Work order -> Check every line of the entries for "each", and copy the lines that hold it.

Data listing ->
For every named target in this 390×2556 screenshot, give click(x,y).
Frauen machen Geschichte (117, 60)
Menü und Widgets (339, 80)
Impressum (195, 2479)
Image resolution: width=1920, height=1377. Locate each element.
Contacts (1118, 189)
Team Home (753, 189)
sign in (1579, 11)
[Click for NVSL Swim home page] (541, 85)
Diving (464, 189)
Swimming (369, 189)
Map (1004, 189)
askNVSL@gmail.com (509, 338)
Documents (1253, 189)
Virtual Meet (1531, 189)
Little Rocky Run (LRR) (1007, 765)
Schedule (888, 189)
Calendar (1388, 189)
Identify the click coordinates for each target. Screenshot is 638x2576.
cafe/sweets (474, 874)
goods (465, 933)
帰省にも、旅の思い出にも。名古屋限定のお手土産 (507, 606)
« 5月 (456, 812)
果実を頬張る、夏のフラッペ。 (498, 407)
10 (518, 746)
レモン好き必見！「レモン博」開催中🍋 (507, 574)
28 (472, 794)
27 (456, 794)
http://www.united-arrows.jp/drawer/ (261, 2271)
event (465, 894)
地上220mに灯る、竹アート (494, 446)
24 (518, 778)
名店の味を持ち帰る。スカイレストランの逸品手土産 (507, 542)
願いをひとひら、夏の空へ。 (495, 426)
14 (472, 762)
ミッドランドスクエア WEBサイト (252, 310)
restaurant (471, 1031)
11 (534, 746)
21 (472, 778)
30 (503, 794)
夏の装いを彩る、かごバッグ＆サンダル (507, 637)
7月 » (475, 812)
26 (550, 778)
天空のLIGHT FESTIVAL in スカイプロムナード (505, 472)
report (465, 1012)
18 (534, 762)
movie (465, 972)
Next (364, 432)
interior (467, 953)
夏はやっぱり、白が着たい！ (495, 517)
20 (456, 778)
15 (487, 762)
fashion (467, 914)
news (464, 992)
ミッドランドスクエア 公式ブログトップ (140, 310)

Task output ->
Image resolution: width=1920, height=1377. Locate each element.
Identify the click coordinates for each target. Screenshot is 638x2576.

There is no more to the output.